Wednesday, September 01, 2010


I've mentioned on occasion that I consider myself to be something of a comic book geek. It's not a label I pin to my chest for all the world to see on a daily basis. Though, if it was a fact that I was trying to hide, I certainly wouldn't publish it on a blog that anyone in the world can have access to. I've been reading Superman comics since I was a kid and I don't care who knows it.

That being said, I've noticed changes in the comic books over the years. The most obvious change would be the price tag. Why, back in my day, a kid could pick up a copy of Action Comics at the 7-Eleven for pocket change. When I was old enough to walk to the convenience store to get my own comic books, the going rate was 75-cents. When Dad was a kid, they went for a quarter. These days, a cheap comic book is $2.99. It's kind of ridiculous.

The way they print the comics has changed too. They're printed to last longer as collector's items. While the first issue of Action Comics may have sold for 10-cents, it's certainly worth a whole lot more today. But it's a rare thing to find a copy of that first appearance of Superman in decent condition. Back then, the comic books were printed on some pretty cheap newsprint paper. Now the quality of these things has risen quite a bit, so the cost has risen with them.

But price isn't the change on which I want to focus. As a kid, I always got a kick out of reaching the end of a particular issue and then reading the letters column on the last page. Sometimes the letters were entertaining. Sometimes the letters were boring. Sometimes the letters were from obsessive people who pointed out nitpicky little continuity problems that a 10-year-old kid couldn't possibly understand. Little did that 10-year-old know that he would grow up into the kind of person who could easily find those nitpicky little problems in continuity. It's a little sad, I know.

Over the decades, those letter columns seem to have disappeared. I'm sure there are some titles that still like to print what their fans are sending them in the mail (if they even use mail anymore). The only comic book I get these days that still likes to show off those letters is Dark Horse's Buffy Season 8. It could be that I'm complaining about something that's only limited to DC Comics, since those are the characters I primarily follow.

I'm not sure when DC decided to stop printing the letters they received. I have no doubt that they've continued receiving letters from fans. It could be that at some point in the late 90s, the powers that be at DC Comics made some poor creative decisions and the fans weren't happy. Maybe they started getting more negative feedback than positive, so they felt the need to show off those letters was somewhat lessened. Actually, I wouldn't know if the comics in those days were good or bad. Believe it or not, I stopped collecting for several years while I was in college, and for some time after.
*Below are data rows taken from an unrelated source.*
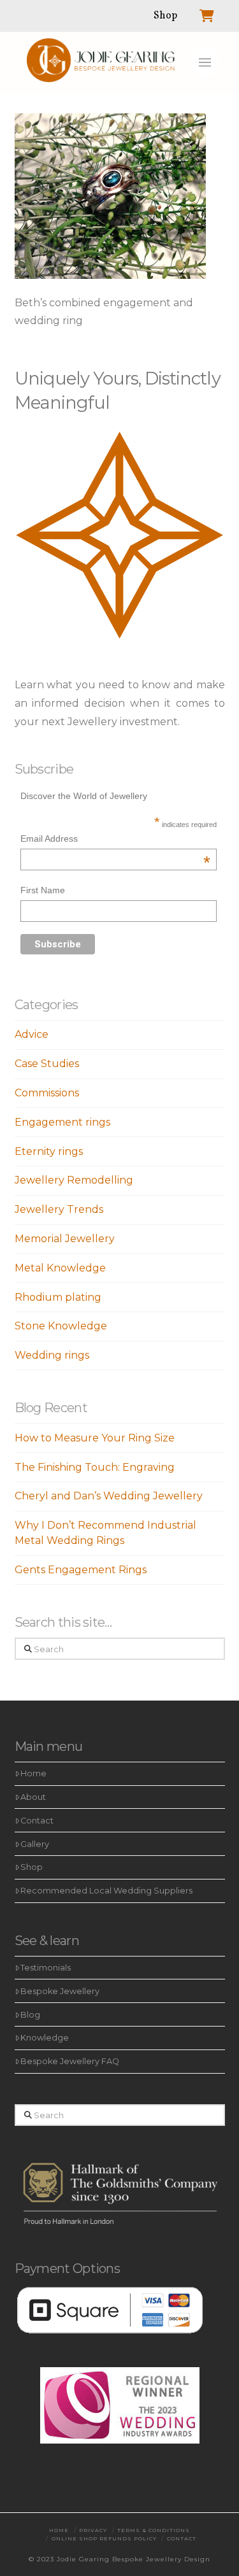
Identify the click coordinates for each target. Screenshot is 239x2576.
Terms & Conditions (153, 2530)
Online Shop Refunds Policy (104, 2538)
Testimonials (45, 1967)
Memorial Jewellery (65, 1239)
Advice (31, 1034)
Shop (31, 1867)
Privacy (93, 2530)
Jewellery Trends (59, 1209)
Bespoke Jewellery (59, 1991)
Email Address (115, 840)
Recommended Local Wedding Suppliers (106, 1890)
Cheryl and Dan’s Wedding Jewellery (109, 1496)
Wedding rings (52, 1355)
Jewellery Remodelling (74, 1180)
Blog (30, 2015)
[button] (205, 62)
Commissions (47, 1093)
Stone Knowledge (61, 1326)
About (33, 1797)
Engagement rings (62, 1122)
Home (33, 1773)
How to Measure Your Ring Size (95, 1438)
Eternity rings (49, 1151)
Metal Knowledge (60, 1268)
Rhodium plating (58, 1297)
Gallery (34, 1844)
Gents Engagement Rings (81, 1570)
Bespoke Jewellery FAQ (69, 2061)
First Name (42, 890)
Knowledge (44, 2037)
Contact (37, 1820)
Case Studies (47, 1064)
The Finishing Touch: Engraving (95, 1467)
But now I'm back into the swing of things. I like catching up from month to month with the goings on of Superman, Batman, the Flash, and their fellow heroes. But these days, I'm not able to catch up on what the fans are thinking because their letters aren't being printed in the backs of the comics anymore.

I know what the argument now could be: Thanks to the internet, we can just go to DC Comics' website and read the message boards. Sure, that's true. But a blurb on a message board just isn't the same as when someone takes the time to think about what they want to write while crafting a serious letter. Any irate fool can tweet whatever they want at the drop of a hat with no more meaning behind it than an emotional outburst.

When I was a kid, I wrote one letter to the writers of Superman. Maybe I was a touch OCD, but I took my time writing that letter. I think I even went through a couple drafts. My thinking at the time was, Maybe they'll print it in the back of the book. I want this to be really good, just in case. And sure enough, they published my letter in the back of Superman #103. Felt pretty good about myself when I saw my name back there with the other letters. The editor even wrote a short response under what I wrote.

I'm not saying all this as an impassioned plea to the editors of DC Comics to re-institute the letters page in the back. I'm just saying it's something I miss. Just like I miss paying only 75-cents for an issue of Action Comics.